Marisa se puso en posición fetal y quedó atrapada. A su lado, sus amigas, como tantos otros pasajeros, ya estaban muertos. Sentí que me moría, no podía respirar. De pronto, sentí paz, era mi último aliento, pensé en mis hijos, cuenta y sus ojos se humedecen.
Fue entonces que oyó: Salí. El cinturón se soltó.
La siguiente escena la tiene caminando por el campo de golf, envuelta en llamas. La ropa y las botas derretidas sobre su piel. Un hombre la apagaba como podía.
Marisa quedó con el 65 por ciento del cuerpo lacerado por el fuego. Sufrió la amputación de dos dedos del pie. Quedó con secuelas de movilidad en un brazo. Se cansa al caminar o estar parada.
En papel film
¿Sabés rezar? Bueno, rezá mucho, le dijo el conductor de la ambulancia mientras se abría paso al hospital. Marisa gritaba por su mamá. Repetía de memoria el número telefónico de Córdoba.
Ya en el centro de salud, los médicos hacían fila para verla. No podían creer que estuviera viva.
Estuvo nueve meses internada, envuelta en papel film, colgando sobre una cama. Lo que más sufrió fue no poder ver ni estar con su familia. No podía ver noticias. No sabía que sus amigas habían muerto.

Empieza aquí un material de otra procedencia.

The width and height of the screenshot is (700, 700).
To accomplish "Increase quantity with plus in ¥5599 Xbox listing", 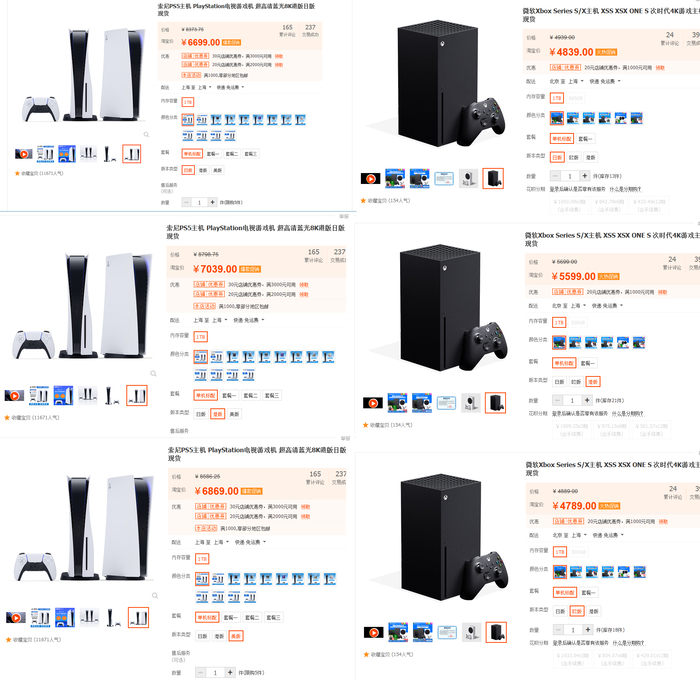I will coord(587,400).
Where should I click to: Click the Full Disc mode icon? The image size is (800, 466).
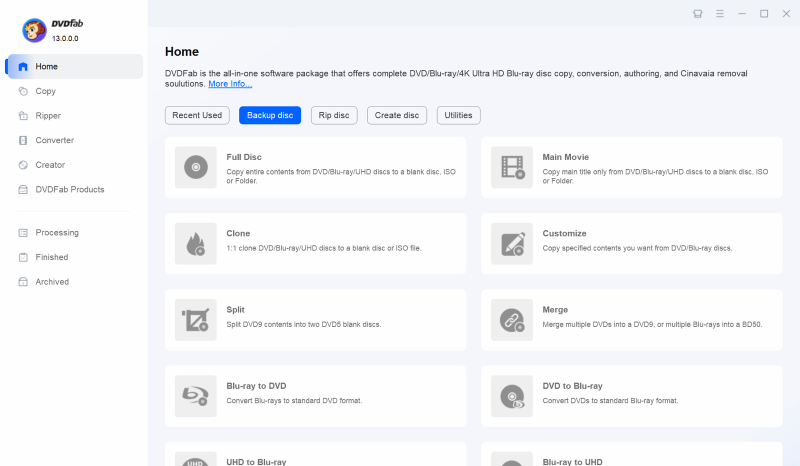click(x=195, y=167)
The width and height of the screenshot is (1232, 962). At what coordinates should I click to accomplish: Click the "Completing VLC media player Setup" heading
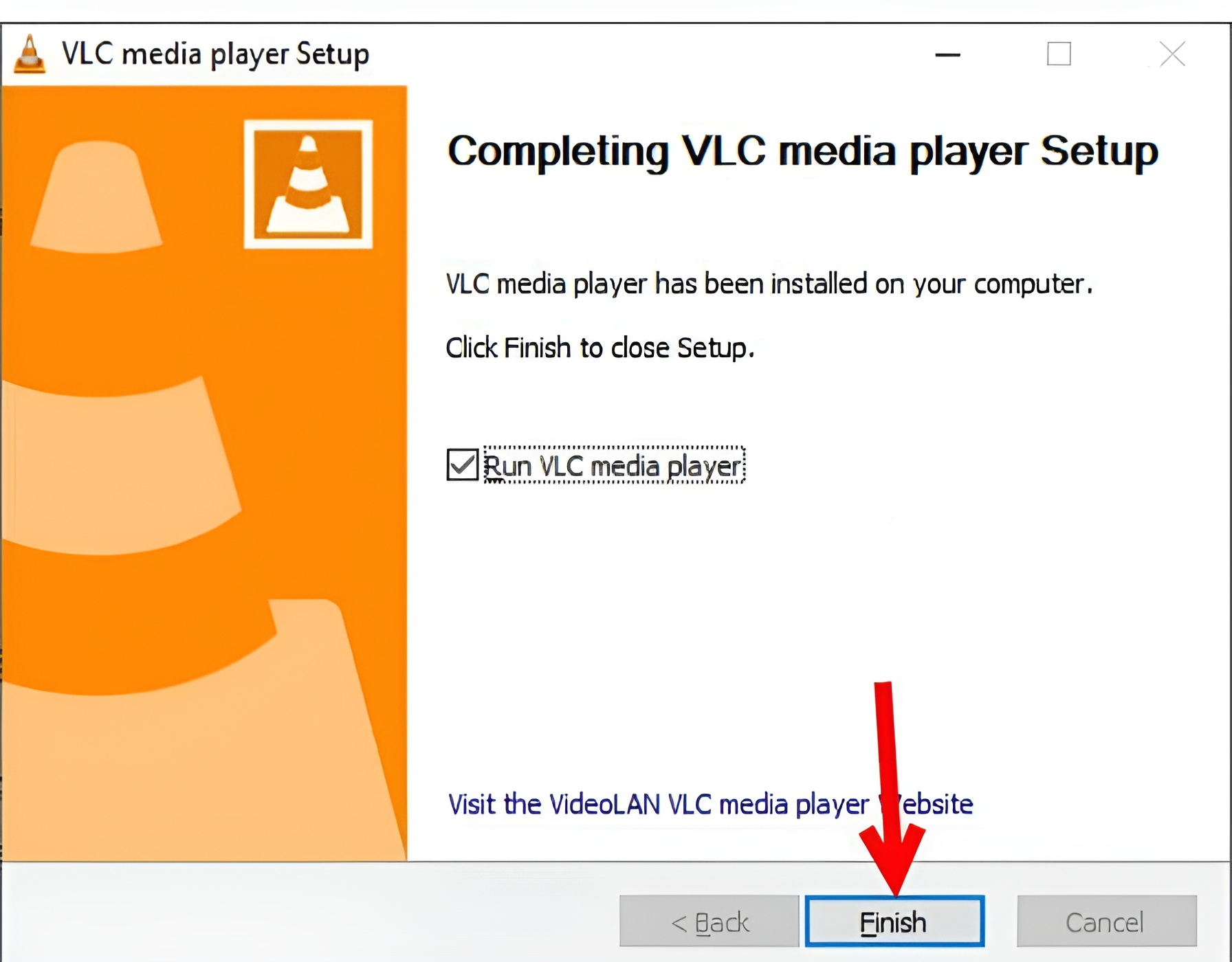pos(802,150)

La recuperación fue un suplicio. Se sentía dentro de una pesadilla. Varias veces, pensó en largar todo. Se sentía cansada de los dolores, el calor, el frío, no tener piel, las operaciones.
Finalmente, sacó fuerzas. Eran sus deseos de volver a estar con sus hijos. Los médicos se portaron fantástico. Y me salvaron. Les estoy eternamente agradecida.
Marisa siempre miraba una ventana en su pieza. Creía que nunca la iba a alcanzar. Un día, la dejaron. Vio los árboles, el cielo, el sol. Lloró mucho.
Antes de enviarla a Córdoba, médicos y psicólogos le dieron un espejo. Temían que sufriera un shock al verse. Lloré de felicidad, porque estaba viva.
Tuve que aprender todo de nuevo: caminar, comer, escribir, hacer cosas básicas. Fue un renacer.
Recordar para no olvidar y, también, para aprender
El siniestro del Boeing 737 que no logró despegar de Aeroparque para volar hacia la ciudad de Córdoba aquel 31 de agosto de 1999 y que tras tomar fuego se devoró 65 vidas, significa hasta hoy la peor catástrofe de la aviación argentina dentro del país.
El desastre aéreo repercutió en toda la Argentina. Pero fue en Córdoba donde impactó como en ninguna otra provincia, ya que la mayor parte del pasaje era cordobesa.
A 20 años de esta tragedia, cuya investigación judicial terminó casi en la nada, con múltiples absoluciones y pocas condenas menores, la herida social continúa abierta.
Desde hoy y durante toda la semana, La Voz presentará a diario en sus distintas plataformas diferentes informes sobre la tragedia aérea de Lapa.
Textos, fotos, videos e informes interactivos. Sobrevivientes, familiares de las víctimas fatales, especialistas en seguridad aérea y quienes participaron del juicio brindaron sus testimonios para renovar el recuerdo y el reclamo de Justicia por la tragedia del vuelo 3.142.
Para no olvidar y, también, para apostar para que nunca más vuelva a ocurrir.